765.84/3657

Memorandum by the Under Secretary of State (Phillips)

The Italian Ambassador87 came in this afternoon to ask me whether I could give him any side lights on European affairs as I had found them. I said that that was rather a tall order because I had received [Page 103] such a deluge of impressions of all kinds wherever I went. However, I would be glad to tell him of some of them in which he might be more especially interested. I said that during the weeks I had spent in England, I had met a great many people of different sorts and opinions but I had never heard one remark derogatory to the Italian people, nor had I seen anything in the press which was in any way critical of the Italian people. There was, of course, deep criticism of Mussolini and of the course which he had pursued and was still pursuing. In this respect there seemed to be a united opinion that Mussolini had acted, to say the least, unwisely. Furthermore, there seemed to be the impression in certain circles that Mussolini’s ambitions went beyond Ethiopia and were in fact directly against the interests of the British Empire as such. I admitted that, of course, I was no judge as to whether this was a fact or not. I merely mentioned it as a point of view which was freely expressed and discussed in British circles.

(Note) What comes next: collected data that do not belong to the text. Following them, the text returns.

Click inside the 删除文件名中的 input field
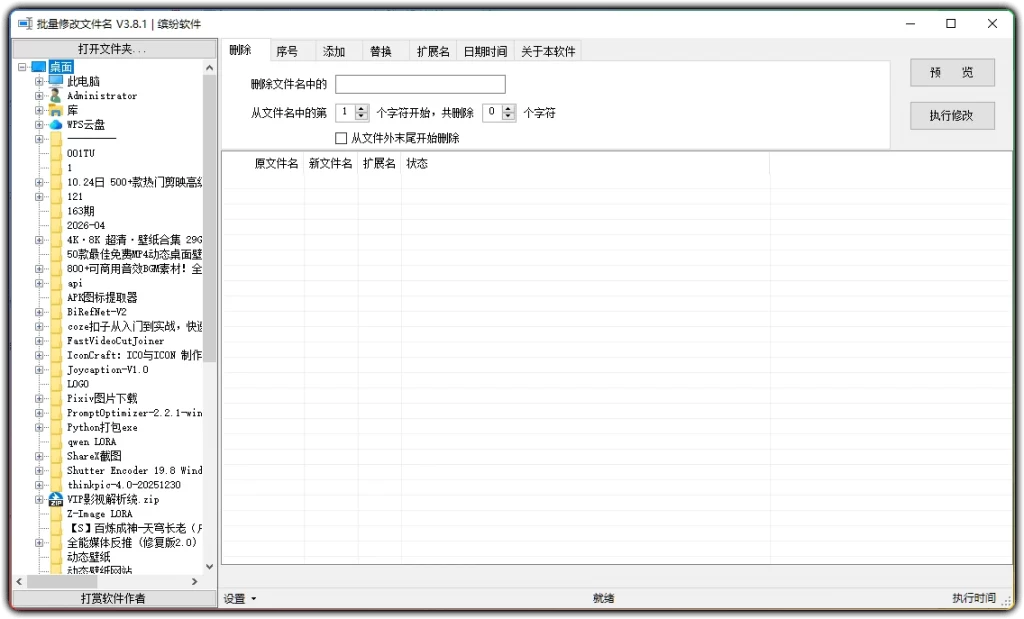The image size is (1024, 619). [420, 84]
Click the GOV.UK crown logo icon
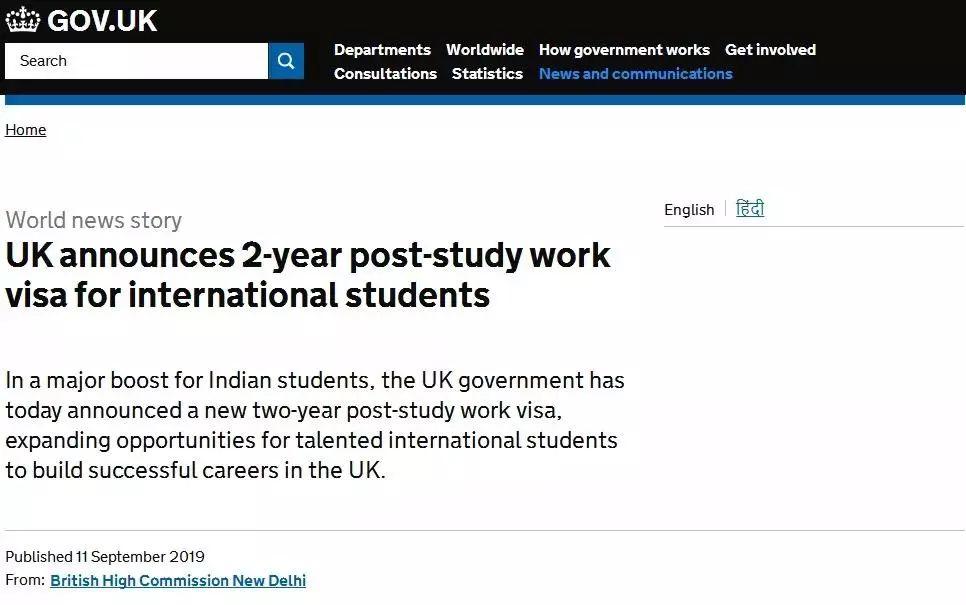 [x=23, y=21]
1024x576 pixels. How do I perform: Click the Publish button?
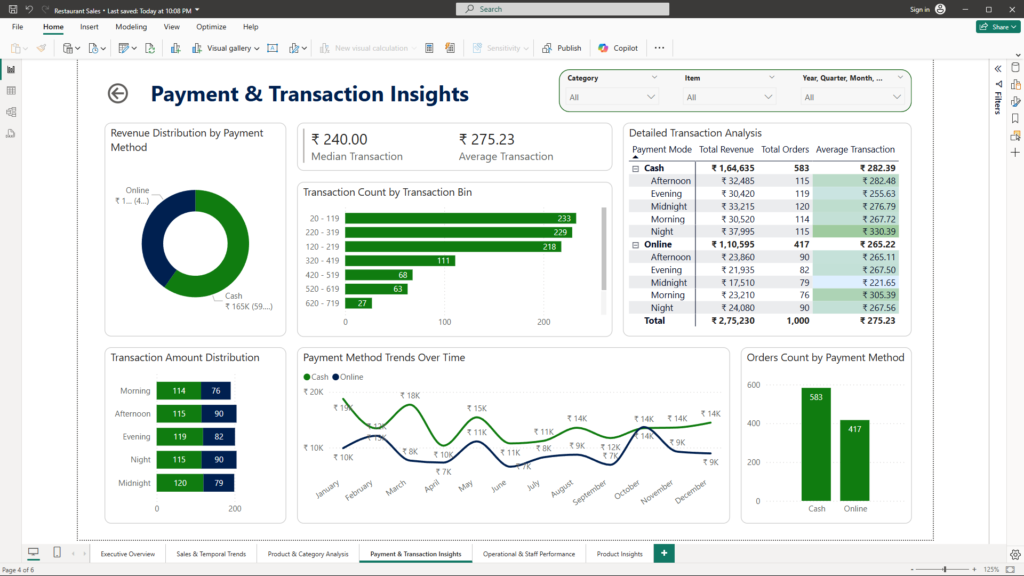tap(562, 48)
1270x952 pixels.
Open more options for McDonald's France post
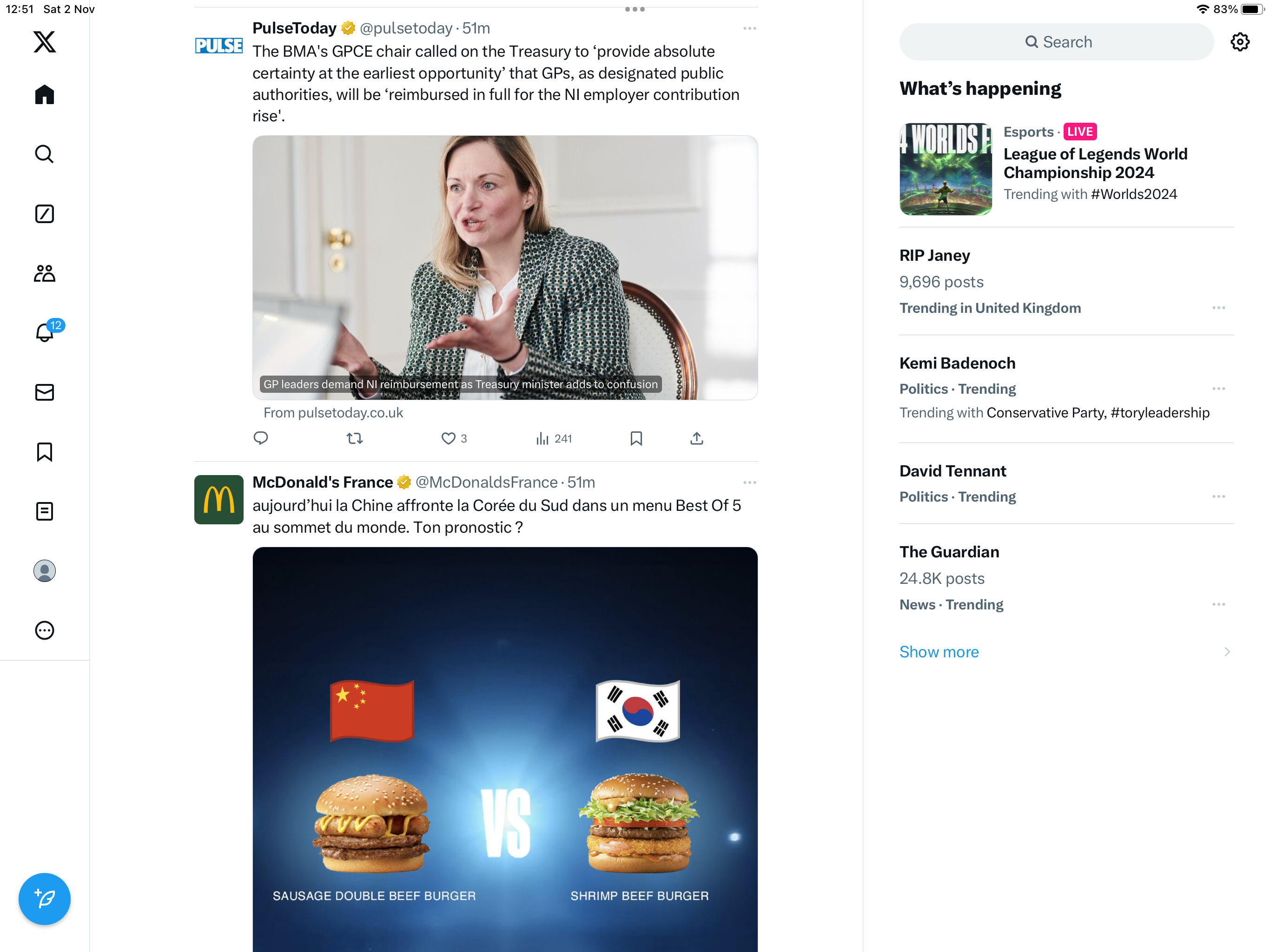pyautogui.click(x=749, y=483)

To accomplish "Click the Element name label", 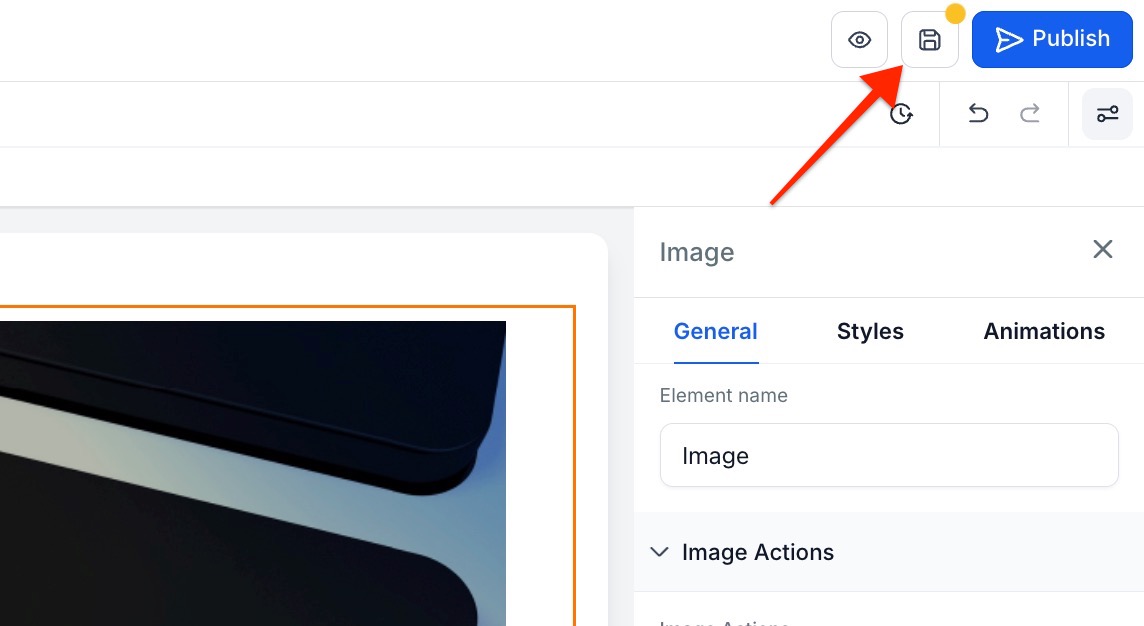I will (723, 395).
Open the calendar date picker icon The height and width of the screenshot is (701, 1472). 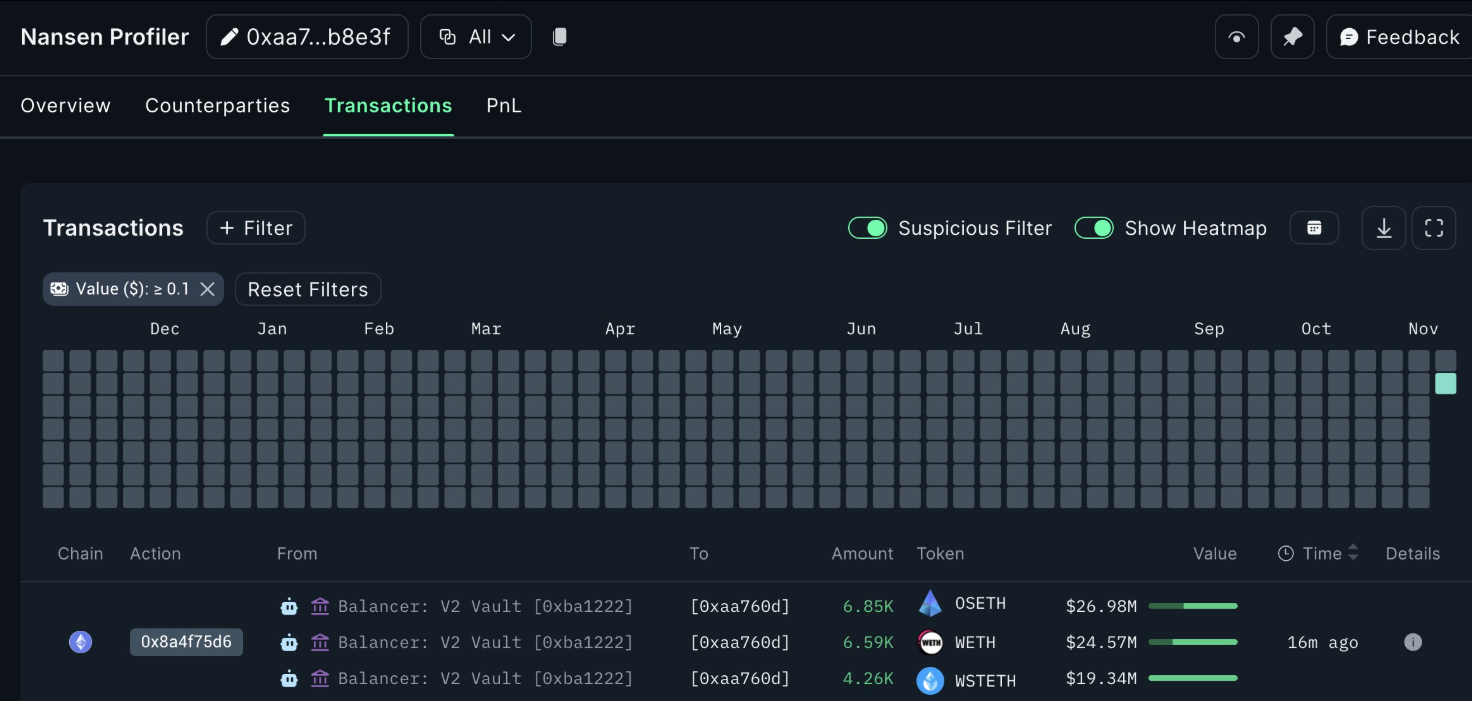(x=1314, y=228)
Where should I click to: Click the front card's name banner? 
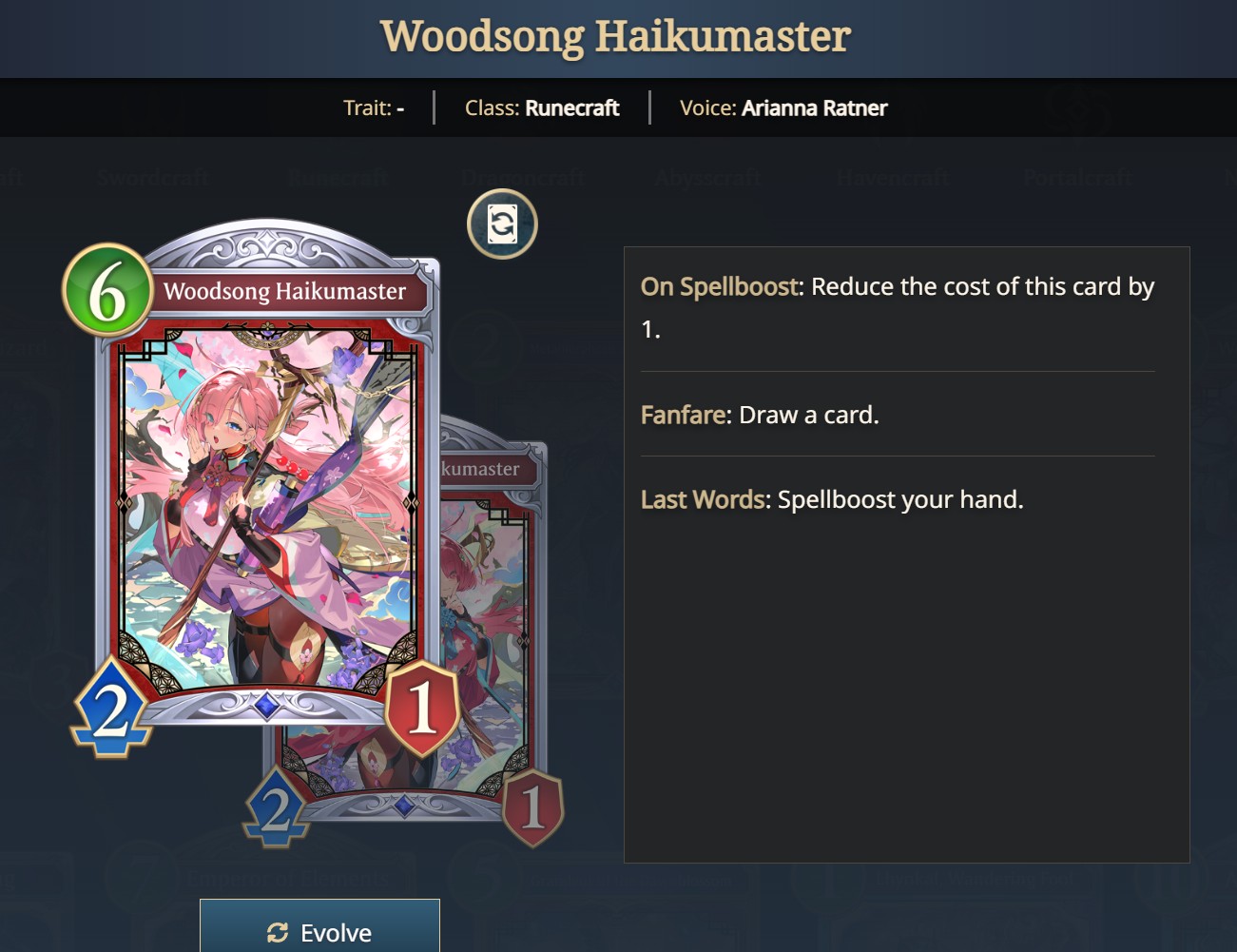coord(284,291)
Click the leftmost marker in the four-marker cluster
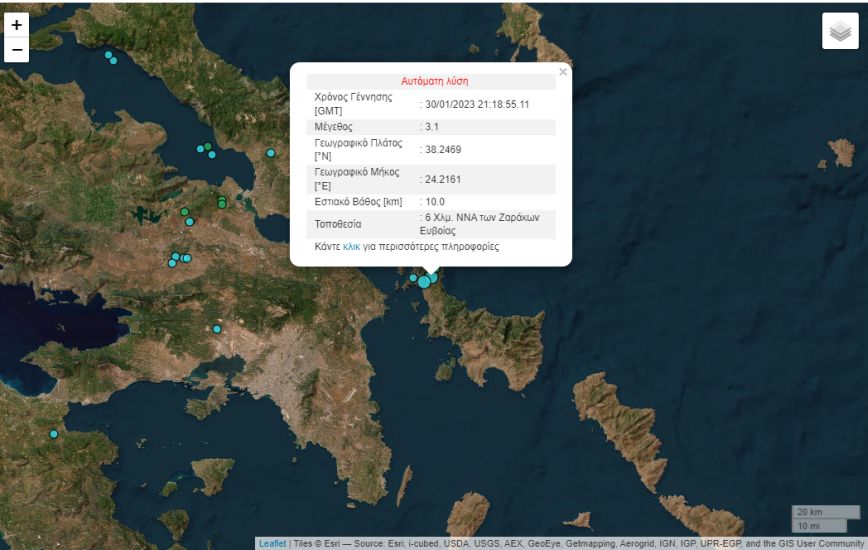868x550 pixels. (x=172, y=263)
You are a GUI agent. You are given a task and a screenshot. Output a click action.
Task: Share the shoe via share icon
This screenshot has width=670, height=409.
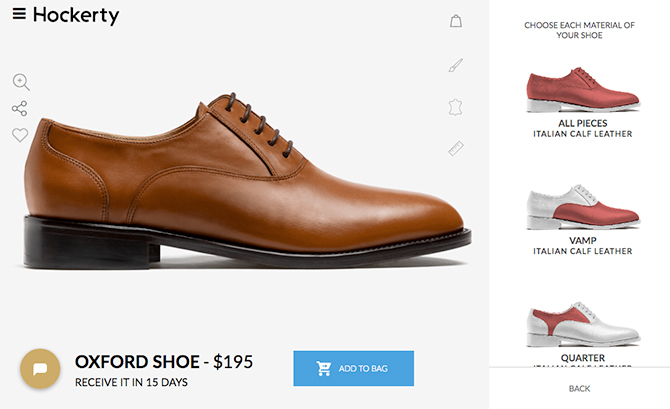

In other circles there was considerably more alarm expressed at the progress of German rearmament than in the Ethiopian affair. No one, I said to him, could go to Germany and not be impressed as I have been with the tremendous effort being made to rearm. The immense growth in military establishments in and around Berlin and the new academies for training this and that type of soldier were very striking and when it was realized that a concentration of this effort in and around Berlin was only one of several similar centers of military output, even the dumbest person would grasp what was happening.

The Ambassador admitted that the Ethiopian affair had been badly handled by the Italians in Geneva and elsewhere. It was regarded throughout Italy as a purely colonial affair and not one in any way involving the rest of the world. He felt that it was not unnatural in the circumstances that there should be so much public feeling against the British. The Ambassador mentioned during his call that a certain Senator had recently cautioned him that he should discourage efforts of Italians in this country from influencing Congress with respect to pending neutrality legislation. Rosso in reply told the Senator that he had nothing whatsoever to do with such activities; that he was well aware that they did no good whatsoever for the Italian cause, and actually did harm to that cause. It was true that he did receive a great many copies of letters, the originals of which were being sent to the State Department and to Members of Congress, but his advice was not sought nor could he very well do anything himself to control the activities which were being complained of and which were largely the result of sentiment of Italian-Americans for their home country. Most of these persons had family connections in Italy and he supposed that their letters to Congress were written as a result of their sentimental connection with their country of origin. The Ambassador [Page 104] wished me very clearly to understand that the Embassy had nothing whatsoever to do with the matter and that he wholeheartedly disapproved of the steps which had been taken by the Italo-American people and which he fully realized would not help in any way the Italian cause, rather the reverse.

W[illiam] P[hillips]
  1. Augusto Rosso.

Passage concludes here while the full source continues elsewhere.